All of the data that follows needs to be printed again, exactly as it reads.

::: PROVIDED RECORDS :::

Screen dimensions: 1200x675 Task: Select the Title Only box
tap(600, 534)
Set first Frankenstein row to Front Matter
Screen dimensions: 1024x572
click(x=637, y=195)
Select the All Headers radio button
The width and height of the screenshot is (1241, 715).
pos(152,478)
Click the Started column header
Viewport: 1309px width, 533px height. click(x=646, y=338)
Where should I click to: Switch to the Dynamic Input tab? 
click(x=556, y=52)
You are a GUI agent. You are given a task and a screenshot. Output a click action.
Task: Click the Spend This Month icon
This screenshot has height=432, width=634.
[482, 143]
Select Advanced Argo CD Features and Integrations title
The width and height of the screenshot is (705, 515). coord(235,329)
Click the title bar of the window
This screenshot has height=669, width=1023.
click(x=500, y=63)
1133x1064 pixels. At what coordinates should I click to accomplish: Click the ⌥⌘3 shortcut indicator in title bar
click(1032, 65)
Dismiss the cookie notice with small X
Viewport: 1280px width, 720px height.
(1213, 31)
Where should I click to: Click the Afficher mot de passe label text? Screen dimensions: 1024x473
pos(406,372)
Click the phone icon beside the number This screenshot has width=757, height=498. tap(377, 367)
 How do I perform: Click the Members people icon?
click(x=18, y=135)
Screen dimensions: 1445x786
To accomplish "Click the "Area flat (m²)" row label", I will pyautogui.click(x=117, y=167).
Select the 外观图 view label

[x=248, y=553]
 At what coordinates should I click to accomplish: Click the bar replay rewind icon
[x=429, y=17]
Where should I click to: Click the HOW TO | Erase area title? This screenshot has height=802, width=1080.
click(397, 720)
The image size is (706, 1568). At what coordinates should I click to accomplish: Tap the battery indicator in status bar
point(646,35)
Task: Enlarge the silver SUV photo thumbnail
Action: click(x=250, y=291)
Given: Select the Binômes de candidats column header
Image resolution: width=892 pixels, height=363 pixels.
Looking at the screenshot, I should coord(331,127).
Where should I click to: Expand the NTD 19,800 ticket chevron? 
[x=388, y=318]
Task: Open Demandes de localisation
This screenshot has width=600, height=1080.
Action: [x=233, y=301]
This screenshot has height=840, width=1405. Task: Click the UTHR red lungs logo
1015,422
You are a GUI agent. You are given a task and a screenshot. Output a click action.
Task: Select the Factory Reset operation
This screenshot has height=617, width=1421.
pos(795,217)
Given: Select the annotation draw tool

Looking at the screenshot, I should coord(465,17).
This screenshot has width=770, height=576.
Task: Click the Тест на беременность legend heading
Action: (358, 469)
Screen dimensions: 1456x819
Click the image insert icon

:::

**ANSWER SPACE**
Screen dimensions: 1200x675 Task: Select the Title Only box
tap(600, 534)
Set first Frankenstein row to Front Matter
Screen dimensions: 1024x572
click(x=637, y=195)
Select the All Headers radio button
The width and height of the screenshot is (1241, 715).
pos(152,478)
Click the Started column header
Viewport: 1309px width, 533px height. click(x=646, y=338)
Where should I click to: Switch to the Dynamic Input tab? 
click(x=556, y=52)
You are a GUI agent. You are given a task and a screenshot. Output a click action.
Task: Click the Spend This Month icon
This screenshot has height=432, width=634.
[482, 143]
Select Advanced Argo CD Features and Integrations title
The width and height of the screenshot is (705, 515). coord(235,329)
Click the title bar of the window
This screenshot has height=669, width=1023.
click(x=500, y=63)
1133x1064 pixels. At what coordinates should I click to accomplish: Click the ⌥⌘3 shortcut indicator in title bar
click(1032, 65)
Dismiss the cookie notice with small X
Viewport: 1280px width, 720px height.
(1213, 31)
Where should I click to: Click the Afficher mot de passe label text? Screen dimensions: 1024x473
pos(406,372)
Click the phone icon beside the number This screenshot has width=757, height=498. tap(377, 367)
 How do I perform: Click the Members people icon?
click(x=18, y=135)
Screen dimensions: 1445x786
To accomplish "Click the "Area flat (m²)" row label", I will pyautogui.click(x=117, y=167).
Select the 外观图 view label

[x=248, y=553]
 At what coordinates should I click to accomplish: Click the bar replay rewind icon
[x=429, y=17]
Where should I click to: Click the HOW TO | Erase area title? This screenshot has height=802, width=1080.
click(397, 720)
The image size is (706, 1568). At what coordinates should I click to accomplish: Tap the battery indicator in status bar
point(646,35)
Task: Enlarge the silver SUV photo thumbnail
Action: click(x=250, y=291)
Given: Select the Binômes de candidats column header
Image resolution: width=892 pixels, height=363 pixels.
Looking at the screenshot, I should coord(331,127).
Where should I click to: Expand the NTD 19,800 ticket chevron? 
[x=388, y=318]
Task: Open Demandes de localisation
This screenshot has width=600, height=1080.
Action: [x=233, y=301]
This screenshot has height=840, width=1405. Task: Click the UTHR red lungs logo
1015,422
You are a GUI agent. You are given a task and a screenshot. Output a click action.
Task: Select the Factory Reset operation
This screenshot has height=617, width=1421.
pos(795,217)
Given: Select the annotation draw tool

Looking at the screenshot, I should coord(465,17).
This screenshot has width=770, height=576.
Task: Click the Тест на беременность legend heading
Action: (358, 469)
Screen dimensions: 1456x819
Click the image insert icon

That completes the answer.